Along with a bear market for stocks, 2022 has, according to Morningstar, been the worst year ever for the bond market. Bond values have fallen up to 30% this year, putting a bigger dent in many retirement accounts that hold bond ETFs. Fortunately, in the current, higher interest rate world, you can invest safely in bonds with attractive yields and eliminate the potential for any losses.
But what goes down often comes back up. And 2023 is looking like a great year to invest in bonds.
So, let’s take a look at the best way to invest in bonds for growth and income in 2023…
In their recently released 2023 global outlook, Morgan Stanley said, “…we think that high grade bonds, one of the biggest losers of 2022, will be one of the biggest winners of 2023. Real and nominal yields have risen materially across a wide range of high grade markets. Less growth, inflation, and tightening make stable returns more attractive.”
But bond investing requires a different set of knowledge and skills than stock investing. Here is the short course on how to do it.
A bond will have a fixed maturity date and pay a fixed yield. For example, if you buy a $10,000 bond with a 6% coupon rate, the bond will pay $600 per year of interest and return the $10,000 when the bond matures. The important point is that if you hold a bond until maturity, you will get the face value back.
Bond prices change due to changing interest rates. If rates go up, bond prices go down, and the opposite for falling rates. Because of varying rates, a bond is unlikely to be priced at face value. Your broker will provide a yield-to-maturity rate, which takes in the current bond price, the face value, and the coupon rate. If you buy a bond and hold it until it matures, you will earn the yield to maturity as the annual rate of return.
An important concept: Bond funds and ETFs do not buy bonds and hold them until maturity. A fund constantly buys and sells bonds to maintain a targeted average maturity in the portfolio. Because of this, bond funds are more of a bet on the direction of interest rates and not stable income investments.
To invest in bonds safely, you want to be able to buy and hold until maturity. One way is to purchase individual bonds through your broker. U.S. Treasury Notes and Bonds are easy to buy for almost any face amount. If you have a seven-figure brokerage account, your broker will be happy to show you other types of bonds, such as corporate or municipal bonds.
I recommend getting bond exposure through the Invesco BulletShares series of bond ETFs for my Dividend Hunter subscribers. BulletShares are different than other bond investments. They are a series of funds with all of the bonds in a specific fund maturing in a single year. As far as I know, BulletShares are the only bond ETFs that hold bonds until maturity. As I noted above, this guarantees a return of the principal amounts, and you can count on earning the quoted yield to maturity.
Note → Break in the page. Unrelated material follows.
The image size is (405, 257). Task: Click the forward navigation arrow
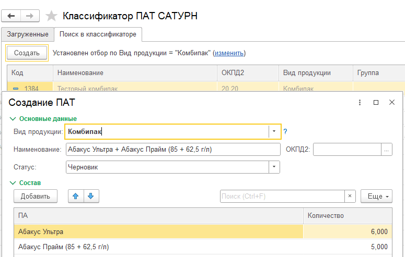(30, 16)
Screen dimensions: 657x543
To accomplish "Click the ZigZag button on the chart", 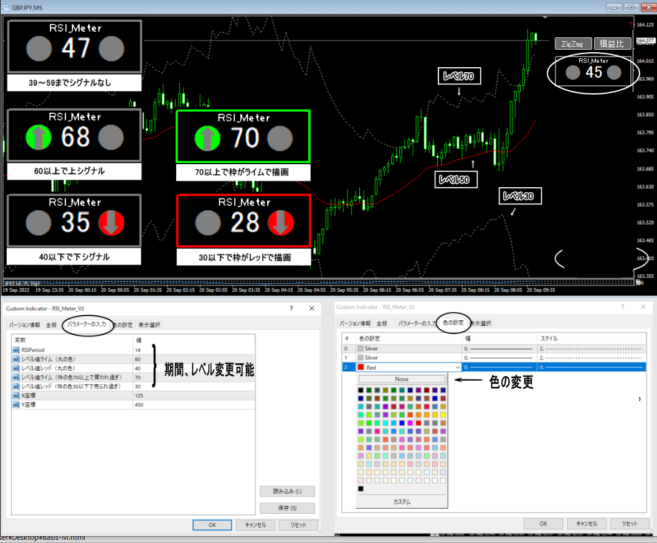I will (x=572, y=44).
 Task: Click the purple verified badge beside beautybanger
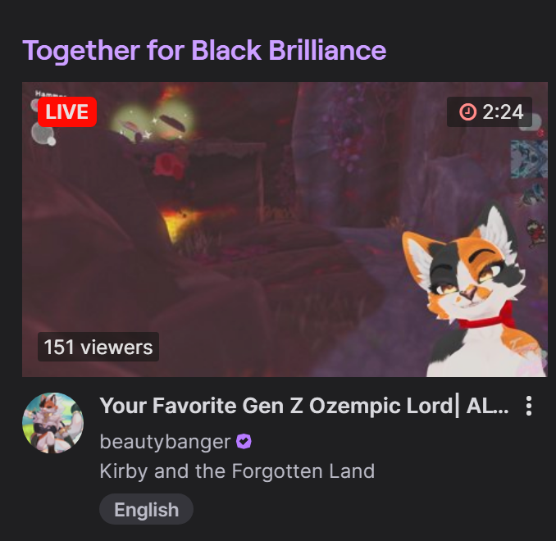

For example, the Invesco BulletShares 2024 Corporate Bond ETF (BSCO) has a current yield to maturity of 5.19%.
Different BulletShares funds are available maturing from one to ten years. There are investment-grade bond ETFs, high-yield (“junk”) bond ETFs, municipal bond ETFs, and emerging market debt ETFs in the series. BulletShares pay monthly dividends, which will boost your final average yield if you put them on automatic reinvestment.
In this era of higher interest rates (thank you, Federal Reserve Board), you can put money safely to work and earn a reasonable yield. Just make sure you understand how the bonds or funds you choose function.